Scaling Laws for Linear Complexity Language Models
Xuyang Shen, Dong Li, Ruitao Leng, Zhen Qin, Weigao Sun, Yiran Zhong

TL;DR
This paper establishes scaling laws for linear complexity language models, demonstrating they scale similarly to transformers and excel in linguistic tasks, with extensive experiments on various architectures and benchmarks.
Contribution
It provides the first comprehensive analysis of the scalability of linear complexity language models, comparing three architectures and including LLaMA as a baseline.
Findings
Linear models exhibit similar scaling behavior to transformers.
Linear models outperform in linguistic tasks and knowledge retention.
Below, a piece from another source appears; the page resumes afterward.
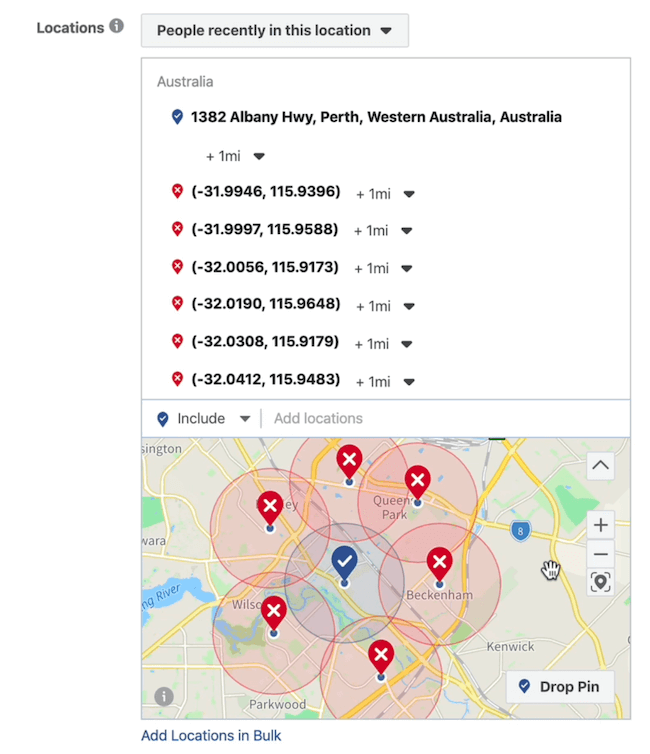Collapse the map with the up chevron

click(600, 465)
Scaling laws are established for three efficient linear architectures.
Abstract
The interest in linear complexity models for large language models is on the rise, although their scaling capacity remains uncertain. In this study, we present the scaling laws for linear complexity language models to establish a foundation for their scalability. Specifically, we examine the scaling behaviors of three efficient linear architectures. These include TNL, a linear attention model with data-independent decay; HGRN2, a linear RNN with data-dependent decay; and cosFormer2, a linear attention model without decay. We also include LLaMA as a baseline architecture for softmax attention for comparison. These models were trained with six variants, ranging from 70M to 7B parameters on a 300B-token corpus, and evaluated with a total of 1,376 intermediate checkpoints on various downstream tasks. These tasks include validation loss, commonsense reasoning, and information retrieval and…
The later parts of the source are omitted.